(Stored items)
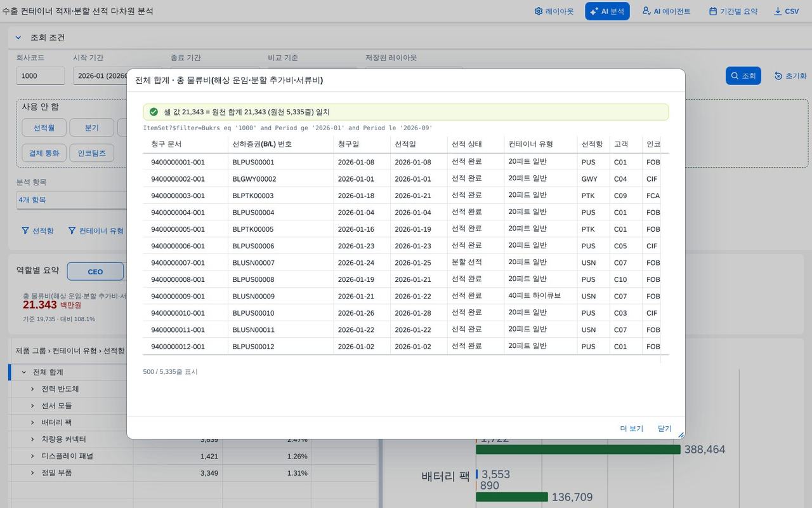Open the AI 에이전트 person icon

tap(646, 11)
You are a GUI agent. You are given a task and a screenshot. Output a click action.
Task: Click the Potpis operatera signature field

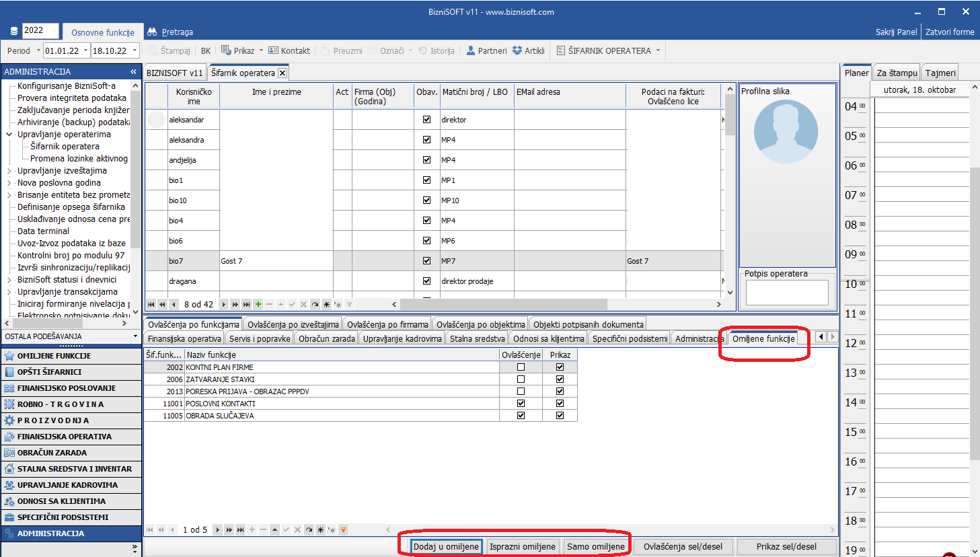tap(787, 292)
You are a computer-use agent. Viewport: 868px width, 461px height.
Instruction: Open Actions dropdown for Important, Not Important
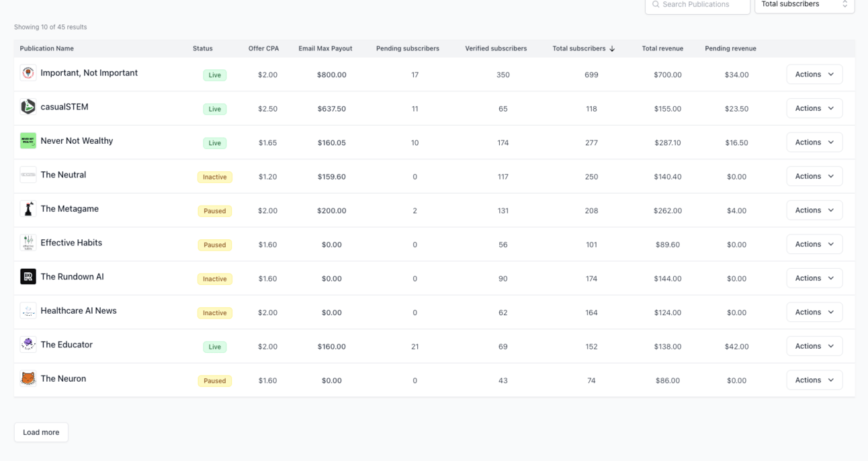[x=814, y=75]
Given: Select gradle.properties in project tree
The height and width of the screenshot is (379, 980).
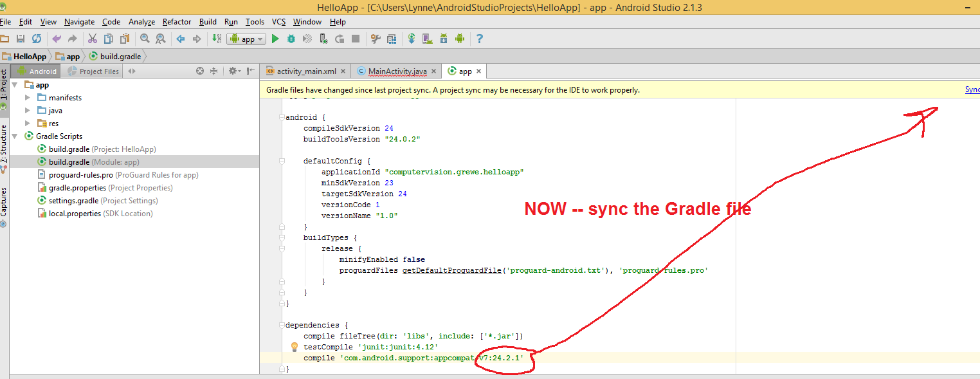Looking at the screenshot, I should pos(77,188).
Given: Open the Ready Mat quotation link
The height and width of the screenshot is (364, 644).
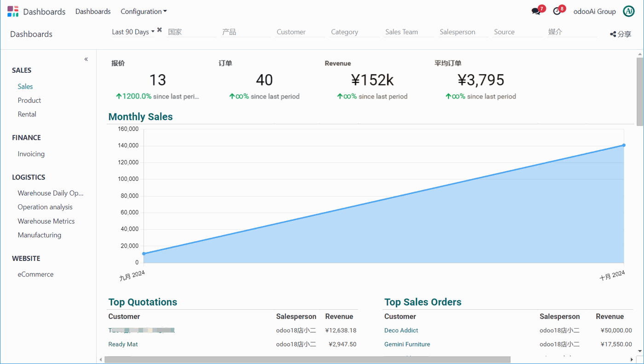Looking at the screenshot, I should 123,344.
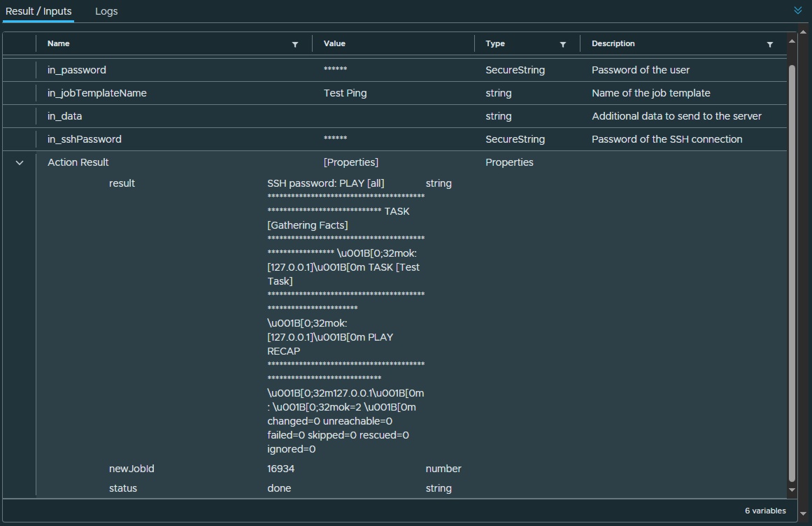Open the filter for the Description column
Image resolution: width=812 pixels, height=526 pixels.
tap(770, 43)
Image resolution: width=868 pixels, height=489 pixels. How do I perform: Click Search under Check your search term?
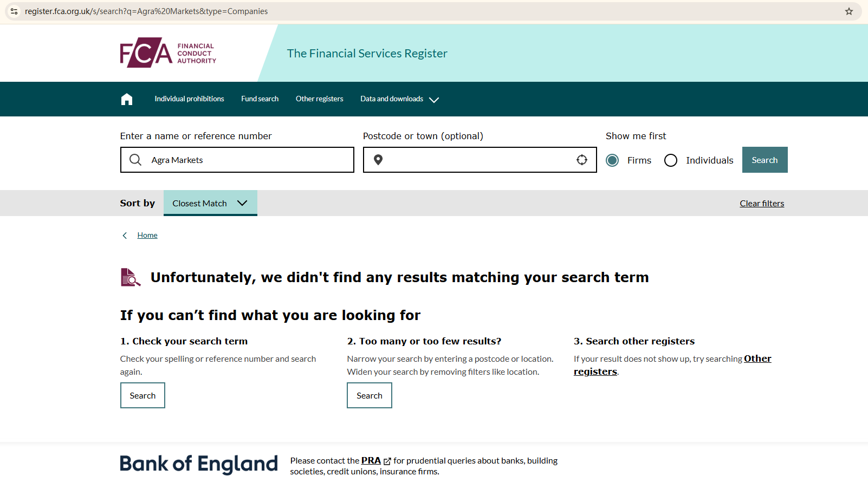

What you will do: Scan the records above and count the lines that contain "agent". No text besides the count.

Task result: 2